Clifton covered Mr. Sondheim’s body in lard to protect him against the cold and fed him from a boat. When a shift in the current pulled the swimmer off course and stole his strength, Clifton had to make him get out of the water.
“He gave it the all-American try. But it wasn’t a total loss because he raised money doing it. That’s the kind of guy he was. He was always there to serve. He had a great sense of community,” Clifton said.
Mr. Sondheim, who was the former athletic director of Sharon High School and spent 26 years working for the Massachusetts Rehabilitation Commission, swam for charities many times after that.

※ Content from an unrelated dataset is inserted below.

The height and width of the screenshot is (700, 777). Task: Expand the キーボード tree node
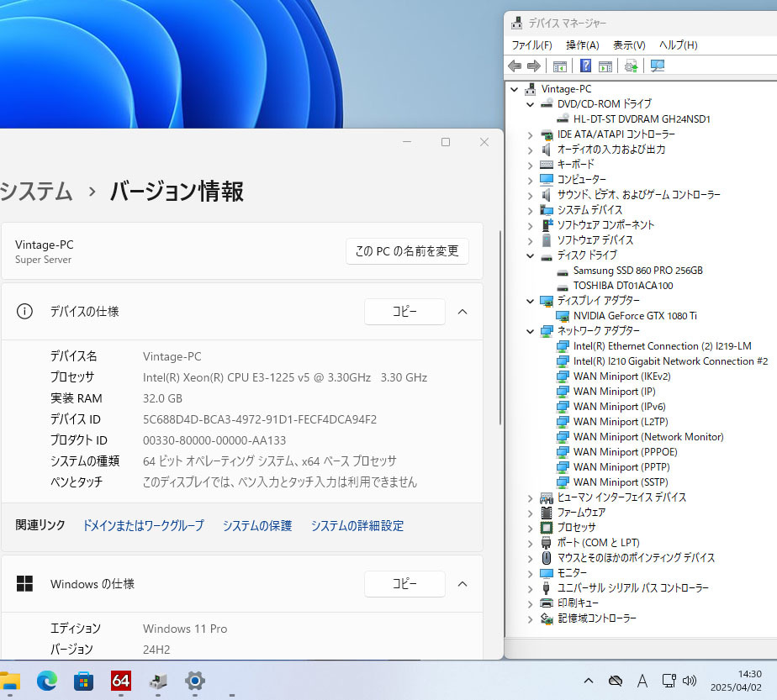pyautogui.click(x=530, y=165)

On the day before he died on April 8 at his home in Sharon at age 63, he swam to raise money for Global Soap, an Atlanta-based nonprofit that recycles soap from hotels across America and sends thousands of new bars to poverty-stricken areas in 29 countries. He had taken a nap in the afternoon after gardening on the 8th, his family said, and he died in his sleep; they do not know the cause.
Mr. Sondheim raised $2,500 the day he swam for Global Soap by swimming a mile in a Randolph pool using only his hands and forearms in a technique known as sculling. The swim took him 90 minutes.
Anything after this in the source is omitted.